What this task involves:
Lines below that include the word "Open" should each be copied.

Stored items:
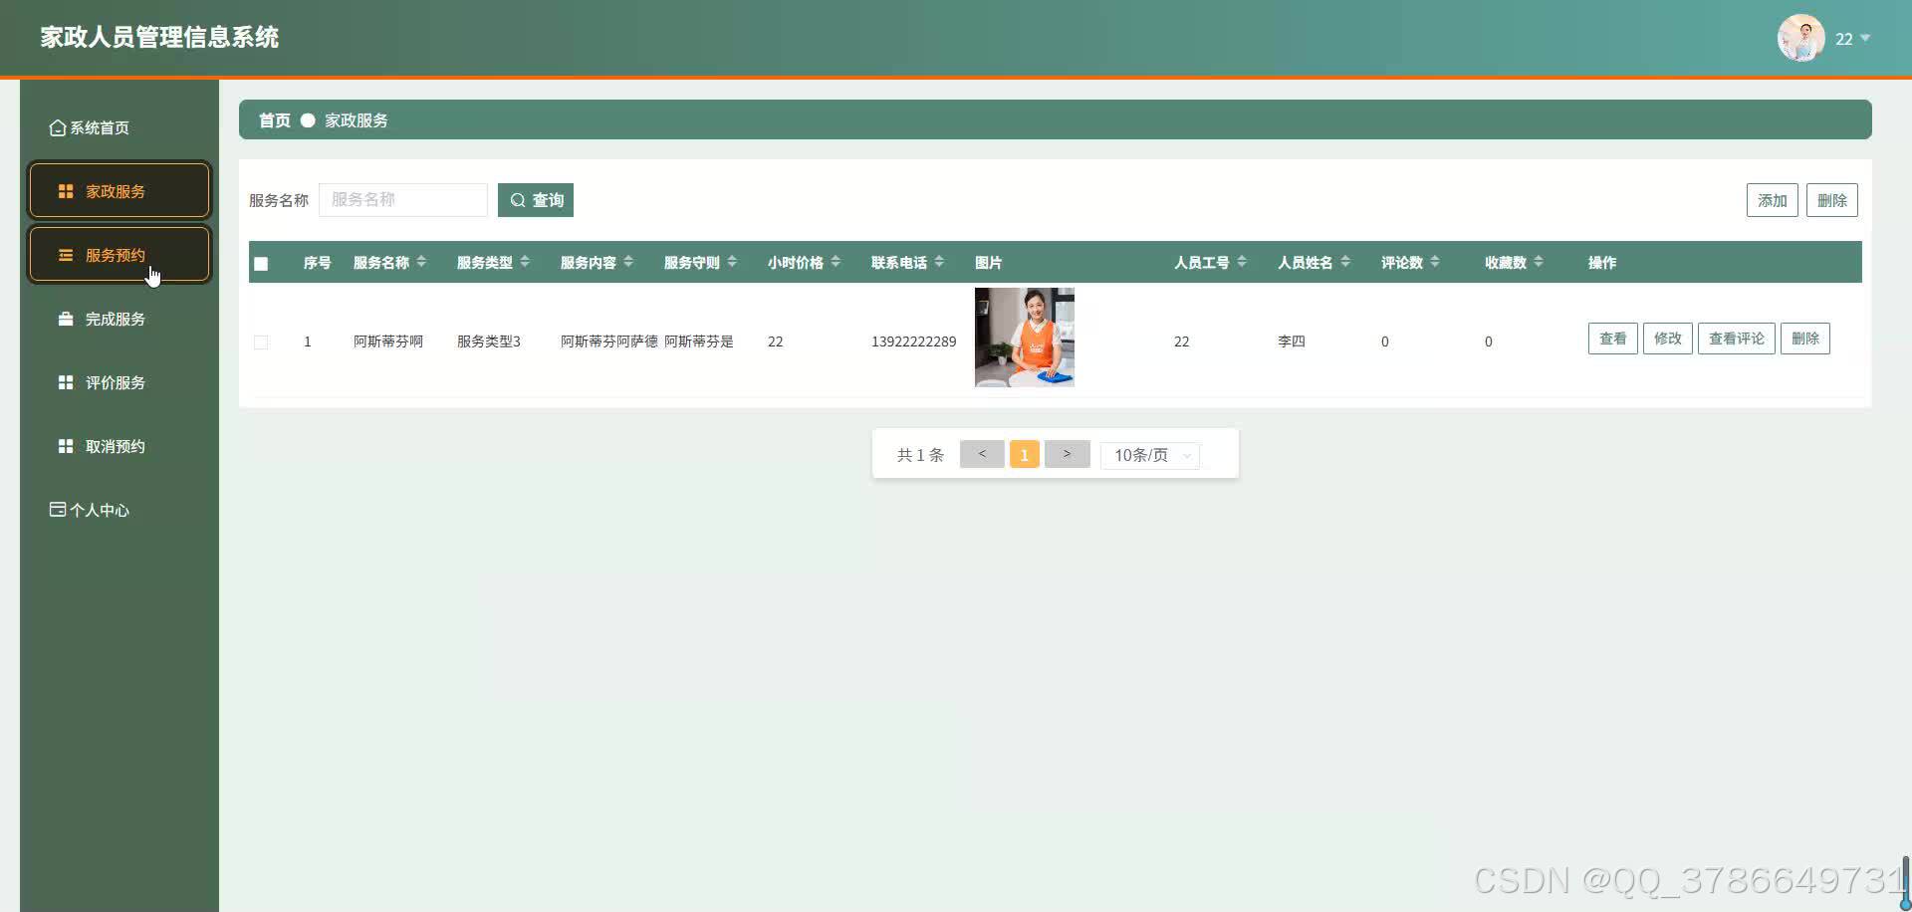1912x912 pixels.
Task: Select the 家政服务 grid icon
Action: click(x=66, y=190)
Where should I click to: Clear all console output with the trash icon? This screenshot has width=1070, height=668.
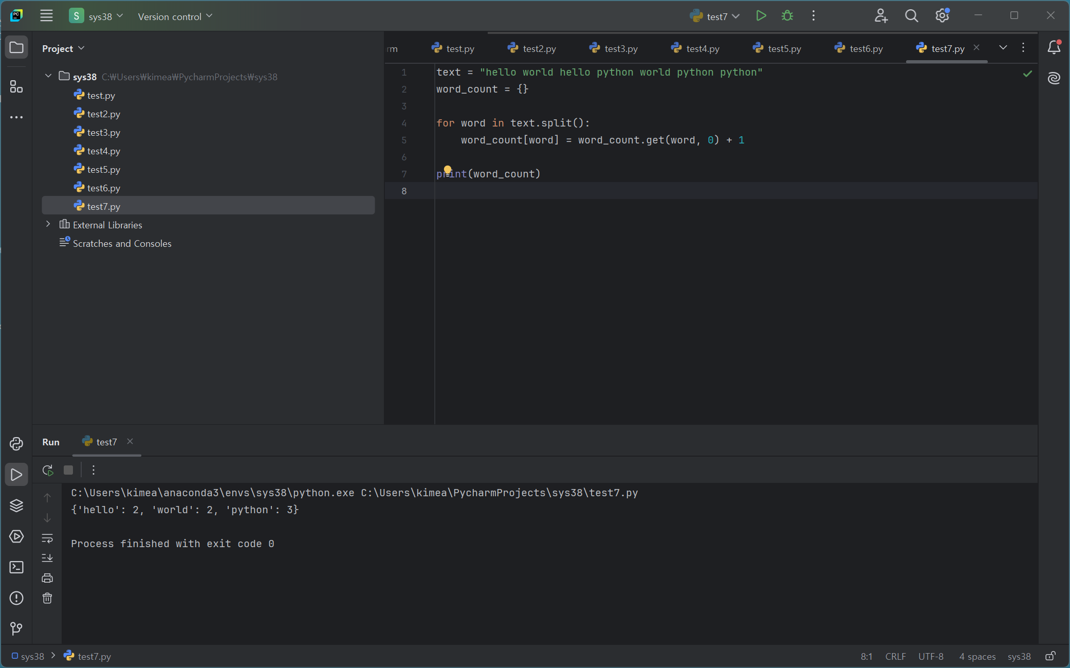(47, 598)
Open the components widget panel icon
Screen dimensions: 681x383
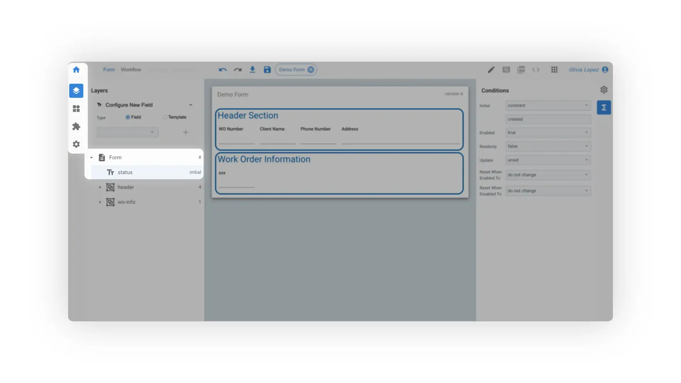[x=76, y=109]
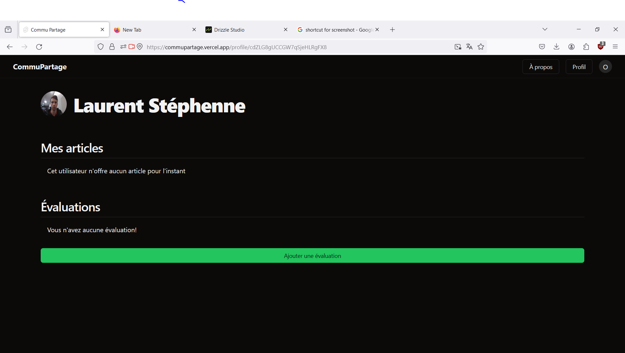Click the tracking protection shield icon
The width and height of the screenshot is (625, 353).
[101, 47]
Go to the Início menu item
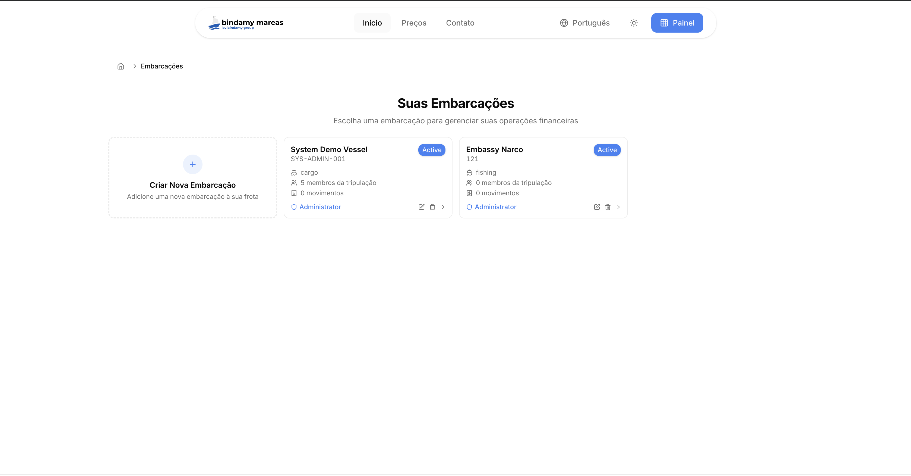Screen dimensions: 911x476 (372, 23)
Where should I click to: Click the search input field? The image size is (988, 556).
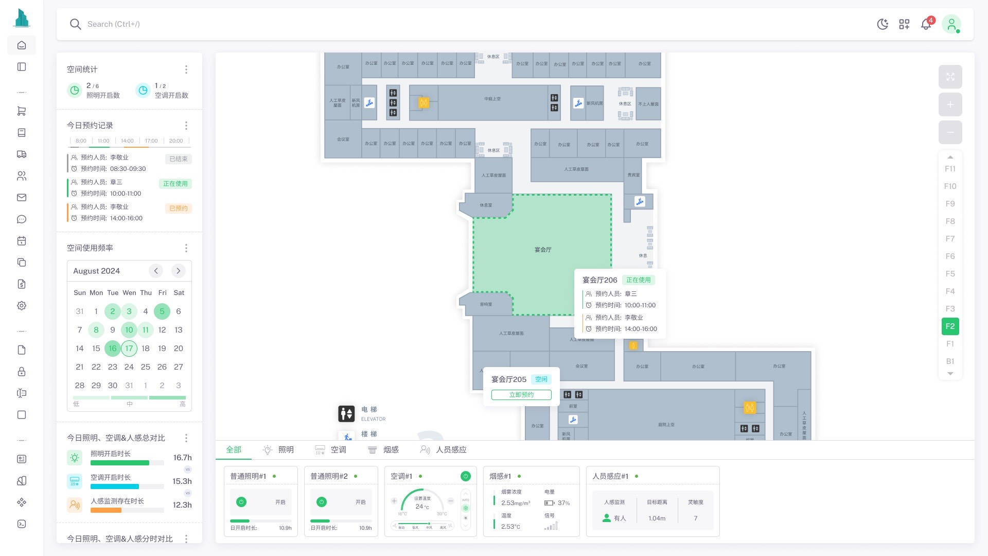tap(113, 24)
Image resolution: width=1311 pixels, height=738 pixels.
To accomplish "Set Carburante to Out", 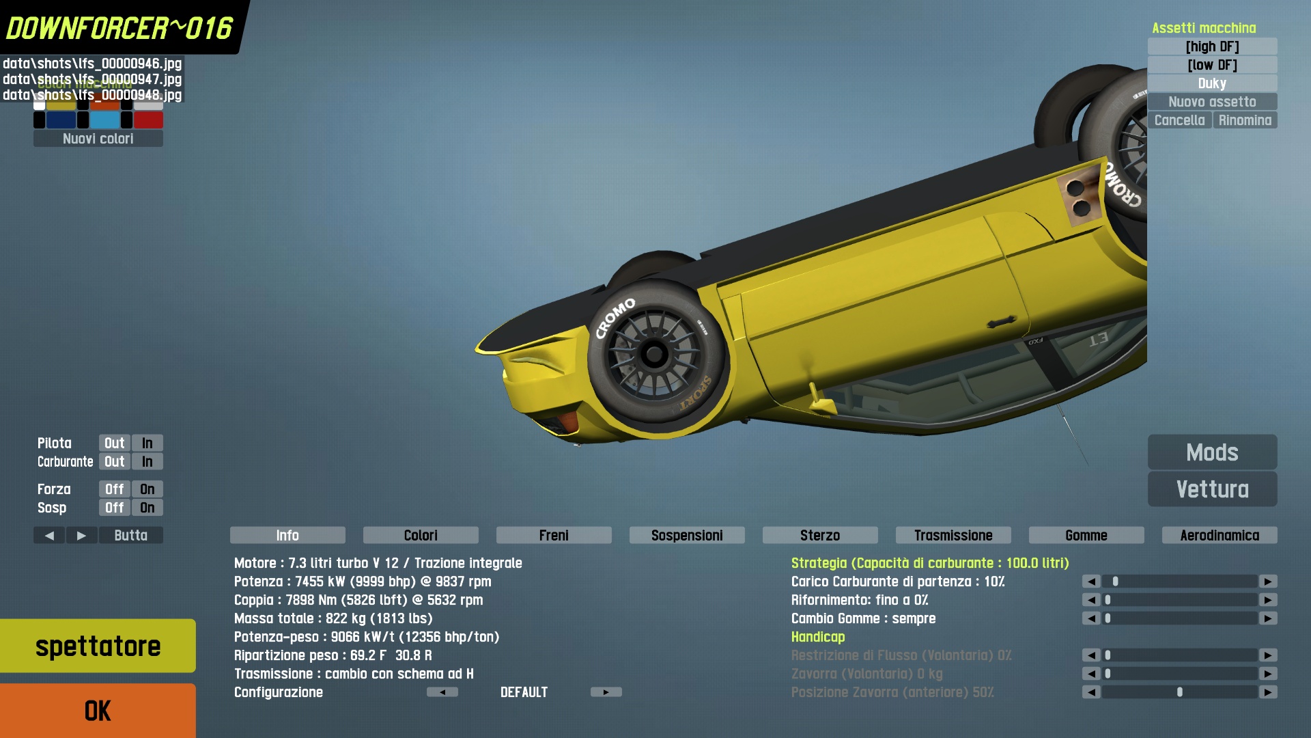I will click(114, 462).
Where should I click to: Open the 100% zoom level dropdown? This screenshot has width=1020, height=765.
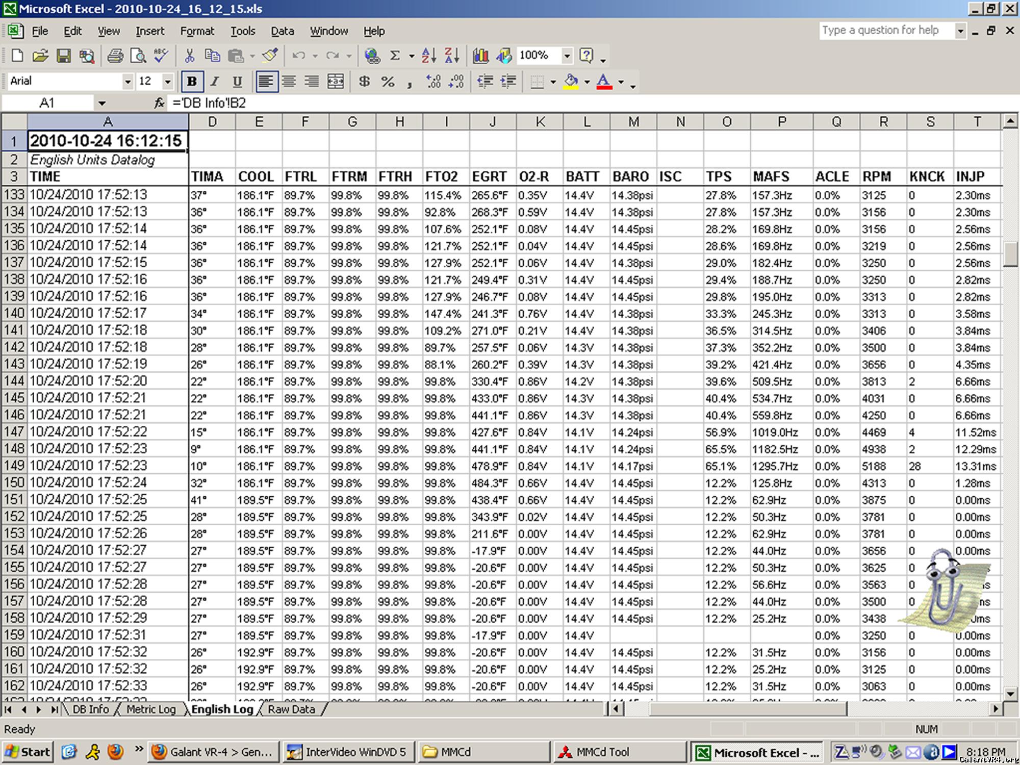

Solution to this exercise:
Open the components widget panel icon
Where should I click to: Open the 100% zoom level dropdown? This screenshot has width=1020, height=765.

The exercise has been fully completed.